Each line from the start of the listing below through the line containing "You are a computer-use agent. The image" should be reproduced exactly, with no others.
Top of Records for the task
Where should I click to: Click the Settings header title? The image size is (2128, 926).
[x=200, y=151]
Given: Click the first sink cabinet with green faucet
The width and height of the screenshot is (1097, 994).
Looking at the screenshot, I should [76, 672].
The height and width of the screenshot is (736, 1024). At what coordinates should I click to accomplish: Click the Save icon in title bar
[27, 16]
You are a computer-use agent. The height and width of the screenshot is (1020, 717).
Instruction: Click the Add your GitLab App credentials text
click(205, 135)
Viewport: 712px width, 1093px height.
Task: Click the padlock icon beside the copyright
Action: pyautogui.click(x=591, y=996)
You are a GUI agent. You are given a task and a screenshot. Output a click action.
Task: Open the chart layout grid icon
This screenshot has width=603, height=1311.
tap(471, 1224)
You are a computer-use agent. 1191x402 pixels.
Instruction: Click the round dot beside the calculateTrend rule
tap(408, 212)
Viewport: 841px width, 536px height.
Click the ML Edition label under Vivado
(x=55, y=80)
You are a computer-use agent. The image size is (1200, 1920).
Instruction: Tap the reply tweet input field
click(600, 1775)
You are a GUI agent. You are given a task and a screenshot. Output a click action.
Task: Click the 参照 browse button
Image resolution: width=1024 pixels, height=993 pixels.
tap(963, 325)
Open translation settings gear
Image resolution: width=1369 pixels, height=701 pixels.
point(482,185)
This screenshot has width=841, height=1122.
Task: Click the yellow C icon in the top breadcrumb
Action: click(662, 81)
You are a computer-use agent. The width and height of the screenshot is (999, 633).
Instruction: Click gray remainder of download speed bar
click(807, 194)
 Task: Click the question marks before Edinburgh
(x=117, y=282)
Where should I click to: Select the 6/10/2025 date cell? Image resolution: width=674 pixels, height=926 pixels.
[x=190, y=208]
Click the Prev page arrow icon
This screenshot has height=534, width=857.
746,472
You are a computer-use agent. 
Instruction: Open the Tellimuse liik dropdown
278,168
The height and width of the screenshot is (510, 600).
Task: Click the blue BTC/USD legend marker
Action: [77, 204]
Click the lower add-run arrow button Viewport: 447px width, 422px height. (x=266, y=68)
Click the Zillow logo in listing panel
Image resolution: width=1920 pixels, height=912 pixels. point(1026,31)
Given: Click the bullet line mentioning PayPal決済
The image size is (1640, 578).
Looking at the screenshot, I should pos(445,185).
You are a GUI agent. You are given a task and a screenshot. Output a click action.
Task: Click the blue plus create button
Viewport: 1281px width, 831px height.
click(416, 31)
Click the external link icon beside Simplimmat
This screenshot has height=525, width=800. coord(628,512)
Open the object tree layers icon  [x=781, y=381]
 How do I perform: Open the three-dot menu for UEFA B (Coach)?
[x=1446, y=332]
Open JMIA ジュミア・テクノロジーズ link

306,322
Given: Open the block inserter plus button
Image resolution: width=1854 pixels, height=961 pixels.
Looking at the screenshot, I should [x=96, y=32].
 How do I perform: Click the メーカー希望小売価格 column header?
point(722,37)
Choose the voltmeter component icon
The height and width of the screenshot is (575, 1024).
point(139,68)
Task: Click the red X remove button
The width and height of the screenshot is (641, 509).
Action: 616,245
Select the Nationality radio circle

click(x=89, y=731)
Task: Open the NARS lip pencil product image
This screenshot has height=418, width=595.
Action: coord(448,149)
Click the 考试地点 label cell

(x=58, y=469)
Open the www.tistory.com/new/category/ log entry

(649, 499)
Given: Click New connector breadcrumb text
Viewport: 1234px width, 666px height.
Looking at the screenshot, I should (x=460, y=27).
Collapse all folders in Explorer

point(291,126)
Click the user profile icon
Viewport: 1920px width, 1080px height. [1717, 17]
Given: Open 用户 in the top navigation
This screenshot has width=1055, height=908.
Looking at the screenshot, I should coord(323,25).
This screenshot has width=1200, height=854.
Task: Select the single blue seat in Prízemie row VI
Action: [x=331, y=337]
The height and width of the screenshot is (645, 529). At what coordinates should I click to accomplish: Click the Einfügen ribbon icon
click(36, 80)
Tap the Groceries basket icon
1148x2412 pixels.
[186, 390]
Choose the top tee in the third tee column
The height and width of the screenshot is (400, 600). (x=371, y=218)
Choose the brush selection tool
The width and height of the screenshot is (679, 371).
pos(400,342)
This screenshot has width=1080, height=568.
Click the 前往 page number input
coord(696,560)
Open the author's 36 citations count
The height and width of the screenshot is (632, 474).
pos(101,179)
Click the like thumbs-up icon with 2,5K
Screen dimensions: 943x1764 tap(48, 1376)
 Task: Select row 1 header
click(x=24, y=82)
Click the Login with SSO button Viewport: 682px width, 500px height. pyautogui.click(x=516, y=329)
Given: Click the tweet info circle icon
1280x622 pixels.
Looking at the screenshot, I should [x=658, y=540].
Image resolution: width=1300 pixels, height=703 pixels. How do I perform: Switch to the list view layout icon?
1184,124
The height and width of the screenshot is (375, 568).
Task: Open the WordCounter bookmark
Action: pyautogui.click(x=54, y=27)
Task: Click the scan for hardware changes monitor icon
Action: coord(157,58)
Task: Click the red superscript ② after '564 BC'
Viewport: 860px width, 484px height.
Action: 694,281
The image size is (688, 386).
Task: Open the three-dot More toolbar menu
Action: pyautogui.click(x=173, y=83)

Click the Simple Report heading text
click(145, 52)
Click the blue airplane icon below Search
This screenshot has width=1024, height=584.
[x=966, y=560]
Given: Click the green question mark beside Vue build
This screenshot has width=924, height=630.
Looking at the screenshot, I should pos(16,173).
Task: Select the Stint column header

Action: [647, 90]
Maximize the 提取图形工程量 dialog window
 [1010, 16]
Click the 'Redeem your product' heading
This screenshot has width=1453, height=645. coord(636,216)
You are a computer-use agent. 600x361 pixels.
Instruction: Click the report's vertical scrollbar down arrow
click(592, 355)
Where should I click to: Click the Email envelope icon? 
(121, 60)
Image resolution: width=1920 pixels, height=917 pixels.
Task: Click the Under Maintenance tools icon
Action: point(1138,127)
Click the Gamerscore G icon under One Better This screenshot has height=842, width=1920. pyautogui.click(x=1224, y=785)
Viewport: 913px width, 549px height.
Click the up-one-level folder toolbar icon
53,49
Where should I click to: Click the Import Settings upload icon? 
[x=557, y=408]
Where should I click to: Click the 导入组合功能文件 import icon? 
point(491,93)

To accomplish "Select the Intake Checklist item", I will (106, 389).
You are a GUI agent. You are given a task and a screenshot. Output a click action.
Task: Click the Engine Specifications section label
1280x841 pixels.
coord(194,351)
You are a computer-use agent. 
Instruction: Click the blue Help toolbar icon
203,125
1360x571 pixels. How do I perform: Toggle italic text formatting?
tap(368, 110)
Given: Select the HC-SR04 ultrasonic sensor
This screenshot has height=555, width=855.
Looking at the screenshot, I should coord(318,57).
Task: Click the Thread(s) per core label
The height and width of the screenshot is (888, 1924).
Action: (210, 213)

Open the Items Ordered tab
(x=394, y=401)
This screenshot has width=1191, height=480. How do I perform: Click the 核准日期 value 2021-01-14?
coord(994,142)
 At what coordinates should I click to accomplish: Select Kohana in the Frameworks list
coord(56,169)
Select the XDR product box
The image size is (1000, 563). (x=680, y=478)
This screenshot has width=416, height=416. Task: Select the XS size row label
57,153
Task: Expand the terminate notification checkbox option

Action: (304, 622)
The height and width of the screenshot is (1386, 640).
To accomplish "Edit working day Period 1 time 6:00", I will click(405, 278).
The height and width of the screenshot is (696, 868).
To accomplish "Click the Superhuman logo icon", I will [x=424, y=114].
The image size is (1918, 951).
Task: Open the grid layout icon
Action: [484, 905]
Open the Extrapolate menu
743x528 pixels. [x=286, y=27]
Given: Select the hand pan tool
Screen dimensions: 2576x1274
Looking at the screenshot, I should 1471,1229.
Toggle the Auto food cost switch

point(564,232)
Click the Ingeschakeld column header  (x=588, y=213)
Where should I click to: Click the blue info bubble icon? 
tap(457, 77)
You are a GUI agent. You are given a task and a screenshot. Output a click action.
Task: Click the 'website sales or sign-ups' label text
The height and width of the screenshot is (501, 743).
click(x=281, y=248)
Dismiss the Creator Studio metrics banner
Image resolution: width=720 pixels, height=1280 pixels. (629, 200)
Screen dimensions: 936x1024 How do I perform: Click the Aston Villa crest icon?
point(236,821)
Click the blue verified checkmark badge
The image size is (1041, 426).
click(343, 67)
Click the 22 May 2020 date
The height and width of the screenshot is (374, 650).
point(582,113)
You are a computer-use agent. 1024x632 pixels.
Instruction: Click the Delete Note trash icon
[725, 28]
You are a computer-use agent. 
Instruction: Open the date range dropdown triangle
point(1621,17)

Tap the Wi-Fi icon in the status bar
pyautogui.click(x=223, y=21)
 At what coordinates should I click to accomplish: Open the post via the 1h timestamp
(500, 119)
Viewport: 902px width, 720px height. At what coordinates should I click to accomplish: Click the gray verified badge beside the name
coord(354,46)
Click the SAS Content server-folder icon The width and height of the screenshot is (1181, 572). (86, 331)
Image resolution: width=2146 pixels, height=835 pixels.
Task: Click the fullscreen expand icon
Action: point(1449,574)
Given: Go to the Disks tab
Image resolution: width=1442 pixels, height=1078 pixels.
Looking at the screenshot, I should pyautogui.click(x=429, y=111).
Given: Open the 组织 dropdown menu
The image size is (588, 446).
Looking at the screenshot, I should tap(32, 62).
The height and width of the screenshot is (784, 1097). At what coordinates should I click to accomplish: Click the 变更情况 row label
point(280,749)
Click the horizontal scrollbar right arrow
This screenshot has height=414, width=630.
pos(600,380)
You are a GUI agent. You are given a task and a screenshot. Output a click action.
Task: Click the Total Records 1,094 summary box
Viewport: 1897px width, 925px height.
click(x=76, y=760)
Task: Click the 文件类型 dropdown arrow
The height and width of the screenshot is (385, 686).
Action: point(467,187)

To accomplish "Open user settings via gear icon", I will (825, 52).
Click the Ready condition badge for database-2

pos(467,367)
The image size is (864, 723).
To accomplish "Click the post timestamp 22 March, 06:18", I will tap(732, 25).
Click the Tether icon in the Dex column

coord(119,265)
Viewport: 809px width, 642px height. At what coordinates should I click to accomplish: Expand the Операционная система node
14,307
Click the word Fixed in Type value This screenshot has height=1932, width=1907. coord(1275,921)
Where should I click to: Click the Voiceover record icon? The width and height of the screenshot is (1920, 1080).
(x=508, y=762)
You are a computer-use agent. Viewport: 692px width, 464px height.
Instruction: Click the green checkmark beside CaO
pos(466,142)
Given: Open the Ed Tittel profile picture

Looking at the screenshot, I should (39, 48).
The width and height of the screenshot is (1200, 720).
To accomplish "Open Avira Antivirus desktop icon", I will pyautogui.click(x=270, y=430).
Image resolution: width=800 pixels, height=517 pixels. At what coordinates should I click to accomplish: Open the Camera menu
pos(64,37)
Bottom of Records for the task
**Expected answer:**
Where should I click to: Click the Settings header title? The image size is (2128, 926).
[x=200, y=151]
Given: Click the first sink cabinet with green faucet
The width and height of the screenshot is (1097, 994).
Looking at the screenshot, I should [76, 672].
The height and width of the screenshot is (736, 1024). At what coordinates should I click to accomplish: Click the Save icon in title bar
[27, 16]
You are a computer-use agent. The height and width of the screenshot is (1020, 717).
Instruction: Click the Add your GitLab App credentials text
click(205, 135)
Viewport: 712px width, 1093px height.
Task: Click the padlock icon beside the copyright
Action: pyautogui.click(x=591, y=996)
You are a GUI agent. You are given a task and a screenshot. Output a click action.
Task: Open the chart layout grid icon
This screenshot has width=603, height=1311.
tap(471, 1224)
You are a computer-use agent. 1191x402 pixels.
Instruction: Click the round dot beside the calculateTrend rule
tap(408, 212)
Viewport: 841px width, 536px height.
Click the ML Edition label under Vivado
(x=55, y=80)
You are a computer-use agent. The image size is (1200, 1920).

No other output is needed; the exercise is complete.